### Datos de entrada
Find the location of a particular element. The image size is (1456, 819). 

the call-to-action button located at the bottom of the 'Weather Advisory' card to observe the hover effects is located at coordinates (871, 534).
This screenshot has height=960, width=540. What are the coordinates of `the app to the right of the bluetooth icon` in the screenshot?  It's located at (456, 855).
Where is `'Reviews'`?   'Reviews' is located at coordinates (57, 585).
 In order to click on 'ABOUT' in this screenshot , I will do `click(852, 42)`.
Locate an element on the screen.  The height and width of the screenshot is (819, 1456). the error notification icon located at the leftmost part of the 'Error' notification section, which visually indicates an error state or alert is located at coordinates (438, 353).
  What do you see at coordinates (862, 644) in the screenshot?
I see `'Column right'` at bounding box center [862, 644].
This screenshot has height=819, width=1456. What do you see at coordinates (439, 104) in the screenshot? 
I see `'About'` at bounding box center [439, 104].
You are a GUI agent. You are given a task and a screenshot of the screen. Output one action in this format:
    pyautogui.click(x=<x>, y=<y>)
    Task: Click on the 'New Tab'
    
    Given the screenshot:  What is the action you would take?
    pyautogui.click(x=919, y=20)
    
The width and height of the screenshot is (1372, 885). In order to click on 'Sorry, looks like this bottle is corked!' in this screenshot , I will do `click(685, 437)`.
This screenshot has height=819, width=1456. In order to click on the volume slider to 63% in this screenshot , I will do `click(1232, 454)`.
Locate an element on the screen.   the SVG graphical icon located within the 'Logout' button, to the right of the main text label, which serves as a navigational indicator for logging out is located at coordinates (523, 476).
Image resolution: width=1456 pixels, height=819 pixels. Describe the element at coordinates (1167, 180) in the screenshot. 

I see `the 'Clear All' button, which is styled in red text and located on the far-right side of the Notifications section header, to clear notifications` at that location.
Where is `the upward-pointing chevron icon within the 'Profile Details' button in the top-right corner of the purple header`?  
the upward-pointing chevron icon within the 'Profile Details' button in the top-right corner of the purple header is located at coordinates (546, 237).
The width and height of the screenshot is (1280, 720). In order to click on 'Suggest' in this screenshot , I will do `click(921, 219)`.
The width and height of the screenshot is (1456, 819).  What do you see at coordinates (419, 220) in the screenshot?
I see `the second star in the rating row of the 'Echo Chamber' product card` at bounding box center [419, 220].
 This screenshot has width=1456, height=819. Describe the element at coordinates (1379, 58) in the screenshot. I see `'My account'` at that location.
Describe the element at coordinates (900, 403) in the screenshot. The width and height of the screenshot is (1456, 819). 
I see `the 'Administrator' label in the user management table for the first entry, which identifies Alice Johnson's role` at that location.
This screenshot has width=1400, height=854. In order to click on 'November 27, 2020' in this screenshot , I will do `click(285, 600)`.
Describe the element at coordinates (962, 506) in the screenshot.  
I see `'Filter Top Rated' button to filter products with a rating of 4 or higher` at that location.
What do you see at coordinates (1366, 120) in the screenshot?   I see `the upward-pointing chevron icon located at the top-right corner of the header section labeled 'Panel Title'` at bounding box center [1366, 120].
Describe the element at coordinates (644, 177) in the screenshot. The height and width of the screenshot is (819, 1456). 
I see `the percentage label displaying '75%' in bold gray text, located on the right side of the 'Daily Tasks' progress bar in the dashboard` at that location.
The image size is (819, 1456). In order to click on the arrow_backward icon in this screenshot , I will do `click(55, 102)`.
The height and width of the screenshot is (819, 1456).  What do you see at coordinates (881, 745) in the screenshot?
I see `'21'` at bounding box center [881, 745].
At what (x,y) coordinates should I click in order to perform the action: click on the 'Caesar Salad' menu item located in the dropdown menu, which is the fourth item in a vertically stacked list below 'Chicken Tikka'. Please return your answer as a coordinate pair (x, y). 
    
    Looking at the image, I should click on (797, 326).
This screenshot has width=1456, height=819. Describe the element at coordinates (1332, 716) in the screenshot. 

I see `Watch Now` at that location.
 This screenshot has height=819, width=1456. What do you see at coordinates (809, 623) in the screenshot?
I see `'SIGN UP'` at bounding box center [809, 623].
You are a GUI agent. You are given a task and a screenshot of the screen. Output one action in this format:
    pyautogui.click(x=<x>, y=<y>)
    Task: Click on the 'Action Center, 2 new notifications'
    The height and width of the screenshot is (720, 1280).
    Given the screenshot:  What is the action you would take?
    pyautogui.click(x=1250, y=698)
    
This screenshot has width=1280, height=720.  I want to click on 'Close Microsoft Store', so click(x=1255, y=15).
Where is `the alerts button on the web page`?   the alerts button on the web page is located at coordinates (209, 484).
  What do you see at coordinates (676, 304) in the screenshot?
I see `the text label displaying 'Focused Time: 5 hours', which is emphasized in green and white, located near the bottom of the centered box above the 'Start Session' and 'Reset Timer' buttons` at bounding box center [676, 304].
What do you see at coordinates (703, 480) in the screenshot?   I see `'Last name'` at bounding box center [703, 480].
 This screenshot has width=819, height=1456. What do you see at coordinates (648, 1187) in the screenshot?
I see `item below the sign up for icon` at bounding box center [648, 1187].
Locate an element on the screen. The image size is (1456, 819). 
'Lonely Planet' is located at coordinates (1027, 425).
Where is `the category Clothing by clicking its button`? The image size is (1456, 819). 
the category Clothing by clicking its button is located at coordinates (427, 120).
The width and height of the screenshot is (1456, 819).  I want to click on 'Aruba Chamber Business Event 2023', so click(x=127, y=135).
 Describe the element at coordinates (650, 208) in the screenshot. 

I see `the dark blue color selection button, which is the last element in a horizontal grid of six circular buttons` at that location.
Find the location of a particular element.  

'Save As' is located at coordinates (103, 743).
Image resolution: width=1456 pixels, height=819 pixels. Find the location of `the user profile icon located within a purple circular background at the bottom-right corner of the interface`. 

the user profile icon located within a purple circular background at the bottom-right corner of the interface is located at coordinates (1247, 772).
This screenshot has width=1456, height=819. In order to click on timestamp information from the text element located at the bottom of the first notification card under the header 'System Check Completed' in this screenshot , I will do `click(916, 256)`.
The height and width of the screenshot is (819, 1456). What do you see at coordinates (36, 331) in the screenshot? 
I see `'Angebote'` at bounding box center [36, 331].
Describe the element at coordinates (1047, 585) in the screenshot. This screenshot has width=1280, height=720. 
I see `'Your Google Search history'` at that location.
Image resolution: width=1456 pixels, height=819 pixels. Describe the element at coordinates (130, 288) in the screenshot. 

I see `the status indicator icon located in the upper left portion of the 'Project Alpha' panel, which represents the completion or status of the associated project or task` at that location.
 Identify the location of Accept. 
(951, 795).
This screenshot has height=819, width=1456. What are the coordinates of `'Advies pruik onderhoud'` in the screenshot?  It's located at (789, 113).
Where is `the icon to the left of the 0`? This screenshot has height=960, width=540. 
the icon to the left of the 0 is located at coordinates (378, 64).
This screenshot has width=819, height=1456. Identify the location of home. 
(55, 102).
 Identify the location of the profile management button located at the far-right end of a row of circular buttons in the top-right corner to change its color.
######
Presenta como lista numerada las líneas del tramo que va desde el inicio de los registros hasta la línea que contiene "the call-to-action button", ambos extremos incluidos. Omite las líneas en blanco.

1. Find the location of a particular element. The image size is (1456, 819). 
2. the call-to-action button located at the bottom of the 'Weather Advisory' card to observe the hover effects is located at coordinates (871, 534).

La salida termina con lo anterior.